Jenis 2: Character and Social-Emotional Trip (Outbound/Outdoor Education)
Tujuan utama: mengembangkan kompetensi karakter, kepemimpinan, kolaborasi, dan kecerdasan emosional melalui tantangan yang dirancang khusus.
- Contoh: Program outbound dengan aktivitas kerjasama tim, hiking dengan sesi leadership, camping dengan program self-reliance.
- Kapan memilih ini: Setelah ada masalah dinamika kelompok, atau di awal tahun ajaran untuk membangun fondasi sosial yang kuat.
Panduan resmi terkait jenis wisata edukasi yang diakui dalam sistem pendidikan Indonesia tersedia melalui portal Kemdikbud.
Baca juga: Jenis-Jenis Field Trip dan Study Tour untuk Sekolah
Jenis 3: Career and Community Exploration Trip
Tujuan utama: membuka wawasan siswa tentang dunia profesi dan komunitas, membangun koneksi antara pembelajaran akademis dan aplikasinya dalam kehidupan nyata.
- Contoh: Kunjungan ke berbagai jenis perusahaan, organisasi sosial, atau komunitas lokal yang unik.
- Kapan memilih ini: Untuk siswa kelas akhir yang akan segera membuat keputusan tentang jurusan atau karir.

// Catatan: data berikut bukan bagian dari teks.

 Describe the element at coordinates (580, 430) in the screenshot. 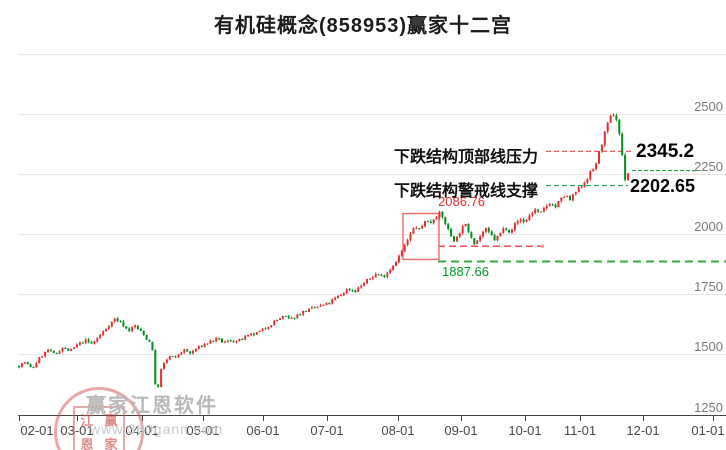

I see `x-axis-tick-label: 11-01` at that location. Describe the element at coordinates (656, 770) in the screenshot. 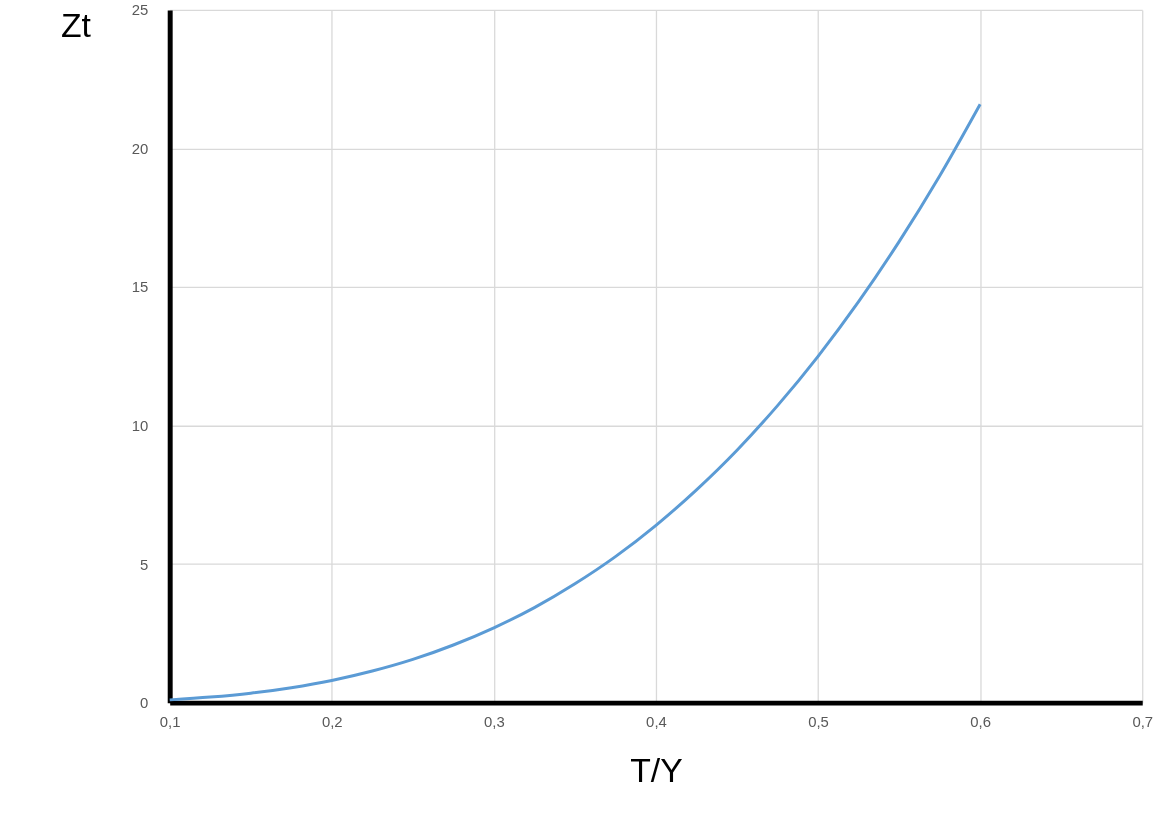

I see `x-axis-title: T/Y` at that location.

Memilih yang Tepat: Framework Keputusan
Sebelum merancang program, jawab tiga pertanyaan: Apa yang paling dibutuhkan siswa kita saat ini? Apa yang sudah berjalan baik yang perlu diperkuat? Dan apa yang bisa kita ukur dan evaluasi setelah program selesai untuk membuktikan dampaknya?
Program terbaik seringkali menggabungkan elemen dari ketiga jenis. Tapi tanpa kejelasan tentang tujuan utama, sebuah kunjungan bisa menjadi pengalaman yang menyenangkan tapi tidak meninggalkan perubahan berarti.